They miss school to work in the fields, chop wood or look after their younger siblings. In this way, the absences keep piling up and eventually turn into dropping out.
It is true that, even for their parents, education was not a priority and the social scholarships, promised by the state, do not arrive on time either.
On Monday, PRO TV news launches the “FAILED ROMANIA” campaign, which talks about leaving the Romanian school early. Because of this, we are at the bottom of the European ranking. And students who drop out of classes are future adults, considered a loss and even a burden to society.
The case of a family from Şipote commune, Iasi county
Şipote commune, from Iași county, close to lunchtime. On the sidewalk across the street from the school, a mother and three children walk slowly. She also has an infant and a slightly older boy, but also a husband whom she says can no longer work, is disabled after a car accident. They stop at a bench and one of the girls gives her mother a list of books and textbooks she will need for elementary school.
It’s just that, at 32 years old, the parent has a great difficulty. He can only read the letters and he doesn’t know them very well either. With four classes, he is one of Romania’s 250,000 illiterate people, who, put together, would be more than the population of cities such as Ploiesti, Bacău, Pitesti, Oradea and twice, or even three times more than they have other municipalities from us.
People who are both a loss and a burden for Romanian society, just like the 45,000 children who leave school every year become, systematically.
Romania has the highest percentage of early school leaving in the EU
We are far from being an educated country. Romania has the highest percentage of early school leaving in the European Union. We have a dropout rate of 15%, the European average is half that, and modern states have less than 3%. Six out of 10 children from our rural areas have difficulties in reading and writing.
They are future adults who can’t read a label at the grocery store, who can’t understand a prescription when they go to the doctor, and who, when they go to the polls, can’t make out the ballots and only they know how to stamp the vote. Romanians who all their lives are put in front of papers full of strange signs and shapes, of which they no longer understand anything. This is what the vulnerable future of Romanian children looks like, who at some point lose contact with school.
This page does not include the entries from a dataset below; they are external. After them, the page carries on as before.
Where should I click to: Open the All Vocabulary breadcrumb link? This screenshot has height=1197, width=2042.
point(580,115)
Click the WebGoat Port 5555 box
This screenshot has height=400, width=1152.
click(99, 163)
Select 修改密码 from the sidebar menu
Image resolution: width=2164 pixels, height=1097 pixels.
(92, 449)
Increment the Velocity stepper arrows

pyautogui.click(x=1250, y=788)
Education must also reach here! Officials announce that almost a quarter of a generation is lost in eight years of schooling in rural areas, practically one in four drop out.
School dropout is on the rise
Dropout rates are increasing at all levels of education, from primary school to university. The highest rate is at the beginning and end of the education cycles, that is, in the preparatory, fifth and eighth grades.
Theoretically, the governors put on paper a national program, the already famous “Educated Romania” and assumed that they would access European funds, through the PNRR, so that 2,500 highly vulnerable educational units would benefit from grants.
Sorin Ion, Secretary of State, Ministry of Education: “To make the school more attractive for… the problem is not only in the school yard, so to speak.”
The worst thing is that smart children with great potential are lost along the way. A teacher cries when she mentions such cases.
Cătălina Ciobanu, teacher at Šipote: “He was a brilliant child, in two weeks he knew how to write and read, he had the highest score in a competition…”
A 21-year-old woman explains why she only took two classes
Several siblings are in the care of the older sister. At 21, she too has two children and just as many classes. I live with my mother, who is away working in the village during the day.
Reporter: “Why did you only take two classes?”
Face: “I didn’t want to go to school…”
Reporter: “How?”
Face: “I didn’t want to go to school, my mother sent me, I didn’t go…”
Reporter: “Why weren’t you going?”
Face: “I was leaving, but I took care of my brothers, I raised them, since they were small. She went to work, I took care of them.”
Anca Popa, education specialist: “It takes a whole village to raise a child…”
Gelu Duminića, sociologist: “I called these schools educational graveyards.”
The child is absent a lot, stops studying material, loses contact, so he no longer passes in one or more subjects.
There are many factors behind it, from the precarious material situation at home and the emotional state of the child with separated parents or working abroad, to the chaos in the school environment.